It may seem like a tall order to artfully marry a warm vintage farmhouse with modern lines and clean design – a daunting task, no doubt. Michelle Simms and her husband, however, have made it look easy with their custom-built home in the Bedford community of Raleigh. Working with architect Tony Frazier of Frazier Home Design, home builder Terramor Homes and interior designer Sandra Moncada of The Couture Haus, the team successfully created a home that’s not only functional in every inch, but also a study in the marriage of style and design.

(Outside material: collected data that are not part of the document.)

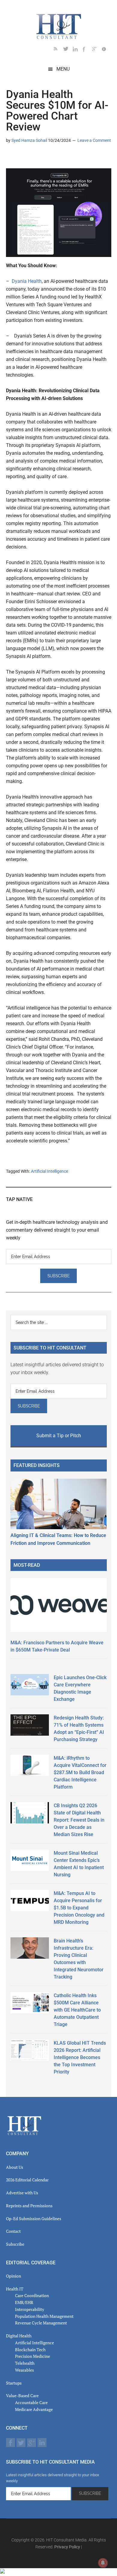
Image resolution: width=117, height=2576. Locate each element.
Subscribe (15, 2244)
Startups (14, 2383)
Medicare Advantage (34, 2409)
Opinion (13, 2276)
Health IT (14, 2289)
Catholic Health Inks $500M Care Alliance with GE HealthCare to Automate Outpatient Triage (77, 2010)
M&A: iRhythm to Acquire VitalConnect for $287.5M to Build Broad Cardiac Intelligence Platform (80, 1772)
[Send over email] (39, 158)
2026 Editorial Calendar (27, 2180)
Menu (63, 69)
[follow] (68, 50)
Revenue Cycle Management (41, 2323)
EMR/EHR (24, 2302)
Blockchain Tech (30, 2349)
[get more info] (106, 50)
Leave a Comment (94, 140)
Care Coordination (32, 2295)
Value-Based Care (22, 2395)
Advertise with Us (22, 2193)
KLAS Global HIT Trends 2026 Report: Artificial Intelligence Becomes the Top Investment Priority (80, 2057)
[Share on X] (20, 158)
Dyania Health (27, 281)
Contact (13, 2231)
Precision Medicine (32, 2356)
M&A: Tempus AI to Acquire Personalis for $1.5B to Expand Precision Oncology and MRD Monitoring (79, 1907)
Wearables (24, 2370)
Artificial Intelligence (49, 1171)
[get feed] (58, 50)
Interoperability (29, 2309)
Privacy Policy (67, 2546)
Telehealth (24, 2363)
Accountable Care (31, 2402)
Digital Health (19, 2336)
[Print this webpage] (49, 158)
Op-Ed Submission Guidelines (33, 2218)
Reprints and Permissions (29, 2205)
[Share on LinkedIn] (11, 158)
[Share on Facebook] (30, 158)
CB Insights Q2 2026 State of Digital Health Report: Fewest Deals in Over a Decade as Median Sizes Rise (79, 1820)
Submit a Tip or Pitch (58, 1435)
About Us (14, 2167)
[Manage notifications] (103, 2563)
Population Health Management (44, 2316)
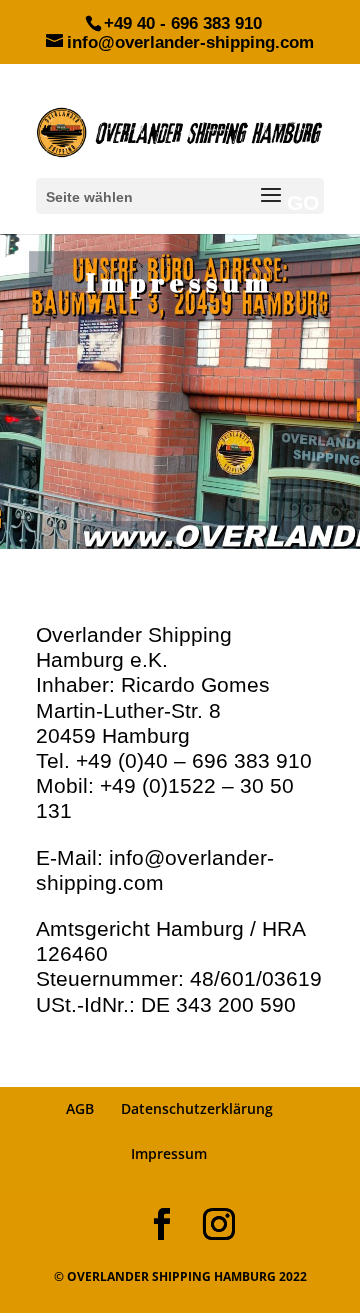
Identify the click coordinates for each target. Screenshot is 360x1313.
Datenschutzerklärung (197, 1108)
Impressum (169, 1153)
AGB (80, 1108)
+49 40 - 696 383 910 (183, 23)
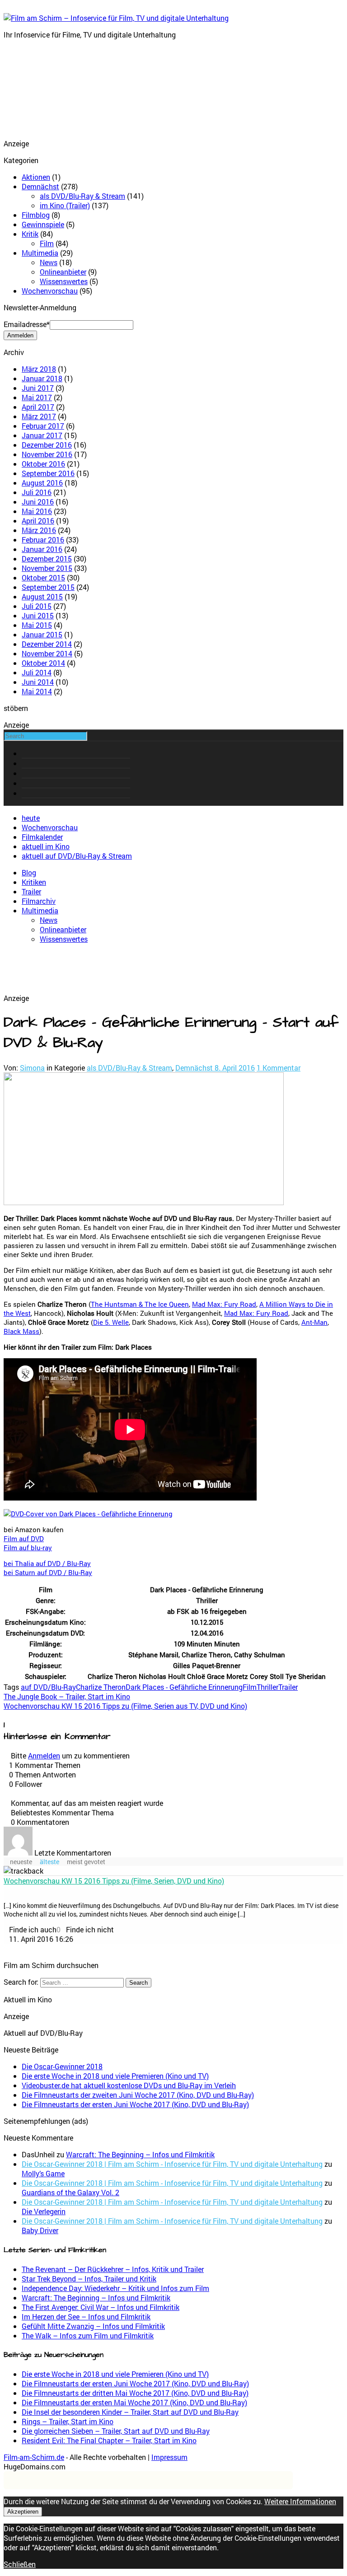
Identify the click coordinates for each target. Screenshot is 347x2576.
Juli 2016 (37, 492)
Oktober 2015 (43, 577)
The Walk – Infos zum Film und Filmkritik (88, 2335)
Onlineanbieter (63, 271)
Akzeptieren (22, 2511)
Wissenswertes (64, 281)
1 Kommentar (278, 1067)
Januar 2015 (42, 634)
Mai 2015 (37, 625)
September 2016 (48, 473)
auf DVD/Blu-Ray (48, 1687)
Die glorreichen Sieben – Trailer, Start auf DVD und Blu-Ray (116, 2431)
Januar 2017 (42, 435)
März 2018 (39, 369)
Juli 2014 (37, 672)
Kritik (30, 233)
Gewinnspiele (43, 224)
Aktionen (36, 177)
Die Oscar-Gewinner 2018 (62, 2066)
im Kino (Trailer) (65, 205)
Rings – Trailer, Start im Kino (67, 2421)
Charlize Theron (101, 1687)
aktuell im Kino (46, 846)
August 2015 (42, 596)
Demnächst (40, 186)
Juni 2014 (38, 682)
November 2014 (47, 653)
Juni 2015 (38, 615)
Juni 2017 (38, 388)
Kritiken (34, 882)
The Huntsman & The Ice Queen (140, 1304)
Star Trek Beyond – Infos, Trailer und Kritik (89, 2278)
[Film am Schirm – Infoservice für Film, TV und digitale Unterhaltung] (116, 18)
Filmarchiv (39, 901)
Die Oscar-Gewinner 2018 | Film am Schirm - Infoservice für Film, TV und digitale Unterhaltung (172, 2164)
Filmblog (36, 215)
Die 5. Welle (111, 1322)
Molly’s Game (43, 2173)
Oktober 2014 (43, 663)
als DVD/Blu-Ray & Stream (82, 196)
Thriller (267, 1687)
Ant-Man (314, 1322)
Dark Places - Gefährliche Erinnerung (184, 1687)
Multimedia (40, 252)
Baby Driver (40, 2230)
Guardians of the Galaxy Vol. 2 (70, 2192)
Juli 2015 (37, 606)
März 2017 (39, 416)
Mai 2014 (37, 691)
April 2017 (38, 406)
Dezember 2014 (47, 644)
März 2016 (39, 530)
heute (31, 818)
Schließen (20, 2564)
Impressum (169, 2457)
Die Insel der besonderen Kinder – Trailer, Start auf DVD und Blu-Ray (130, 2412)
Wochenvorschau (50, 290)
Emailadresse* (27, 324)
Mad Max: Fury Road (224, 1304)
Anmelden (44, 1755)
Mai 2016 (37, 511)
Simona (32, 1067)
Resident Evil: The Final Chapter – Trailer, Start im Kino (109, 2440)
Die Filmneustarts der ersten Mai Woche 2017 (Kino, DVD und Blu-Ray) (134, 2402)
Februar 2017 (43, 425)
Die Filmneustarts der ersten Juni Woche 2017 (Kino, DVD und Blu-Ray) (135, 2104)
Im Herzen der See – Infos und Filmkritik (86, 2316)
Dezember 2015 (47, 558)
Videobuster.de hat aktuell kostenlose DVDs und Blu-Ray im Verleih (129, 2085)
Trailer (31, 891)
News (48, 262)
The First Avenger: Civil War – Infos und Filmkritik (100, 2307)
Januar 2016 (42, 549)
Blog (29, 872)
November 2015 (47, 568)
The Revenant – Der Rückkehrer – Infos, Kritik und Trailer (113, 2269)
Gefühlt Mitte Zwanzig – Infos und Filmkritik (93, 2326)
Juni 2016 (38, 501)
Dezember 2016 (47, 444)
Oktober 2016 (43, 463)
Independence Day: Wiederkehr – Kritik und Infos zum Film (115, 2288)
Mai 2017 (37, 397)
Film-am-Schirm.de (34, 2457)
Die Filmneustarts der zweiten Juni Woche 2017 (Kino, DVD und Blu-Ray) (138, 2094)
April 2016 (38, 520)
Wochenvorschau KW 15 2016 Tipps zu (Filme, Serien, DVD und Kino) (114, 1880)
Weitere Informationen (300, 2501)
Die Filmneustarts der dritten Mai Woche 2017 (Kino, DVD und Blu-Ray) (135, 2393)
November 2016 (47, 454)
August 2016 (42, 482)
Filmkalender (42, 837)
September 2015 (48, 587)
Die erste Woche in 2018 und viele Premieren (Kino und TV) (115, 2075)
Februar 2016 (43, 539)
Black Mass (21, 1331)
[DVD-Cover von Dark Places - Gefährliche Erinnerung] (88, 1513)
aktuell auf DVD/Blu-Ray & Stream (77, 855)
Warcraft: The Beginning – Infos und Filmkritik (140, 2154)
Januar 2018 (42, 378)
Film (47, 243)
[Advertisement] (49, 92)
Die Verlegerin (44, 2211)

“The balance of blending vintage farm style together with modern design was a constant conscious effort throughout the design of our home,” Michelle explains. The initial objective started with the sole design plan of the entry and stairway, setting the tone for the rest of the home. “We wanted an abundance of natural light, a seamless connection among every space of the home from basement to top floor and a wow-factor upon entering,” adds Michelle. The staircase can be seen on every floor, from the basement recreation room to the foyer and living room, and ending at the top of the second floor. “Creating separate entertaining areas was not the goal... family and friendship enjoyment and togetherness is the value system in our home and one we want to maintain as our young kids become teens,” she says.
O ver the next eight months, the new home was constructed with every detail in mind and grew outward from the staircase. At the first landing and turn of the stairs, an 8-foot tall window begins and continues all the way up to the second floor. Three more long, vertical windows were added following the stairs up, allowing extensive natural light into the foyer, stairway, second floor landing and even into the opening of the basement. Each window was carefully trimmed with matching, earth toned, aged and rustic brick to maintain the exposed and vintage look the family wanted to achieve. From here, the rest of the open concept design unfolded. The screened porch is accessible from the dining area, but more impressively, by a 16-foot wide sliding glass door across the back wall of the family room. When fully opened, an 8-foot-wide opening is created, making the living and eating areas fully integrated.
In the kitchen, cabinets were chosen in a classic farmhouse style – pure white, ceiling height and with simple inset doors and classic chrome hardware. Soapstone countertops also lend to the classic farm look and the impressive island is covered in more modern white granite. “The island really pops with the grey and turquoise,” says Michelle. “It can seat six for everyday eating and also allows for full functionality while enjoying all the activity in the rest of the home.”
Each child’s bedroom was given equal attention to detail and designed with their tastes in mind and the master bedroom is most definitely a retreat. With calming, spa-like colors on the walls, six large windows and the continued classic trim that was used throughout the rest of the home, it’s truly a respite for Michelle and her husband. The highlight of the room is the set of large barn doors that enclose the seasonal closet, doubling as a focal point. Painted in distressed white with black iron hardware, the doors add the casual tone for which the couple wished. “We wanted to incorporate the spa-feel of our bedroom and bathroom with the rest of the home,” explains Michelle. “A gorgeous free-standing oval tub is centered in the room under a vaulted ceiling and the large casement window overlooks the river and greenway area behind the home. It’s truly beautiful.”
M ichelle shopped for her furnishings all over, including stores like West Elm, Greenfront in Raleigh and Ethan Allen, among others, choosing pieces that would stand the test of time. When asked what her design tip is for new homeowners, she suggests that you create a home that lives for you and your family. “No matter what size home or price range you are building in, it’s your personal space that represents your personality, your lifestyle and your values. So the design and the flow should reflect you,” she says. “That’s what makes a house a home – the special touches.”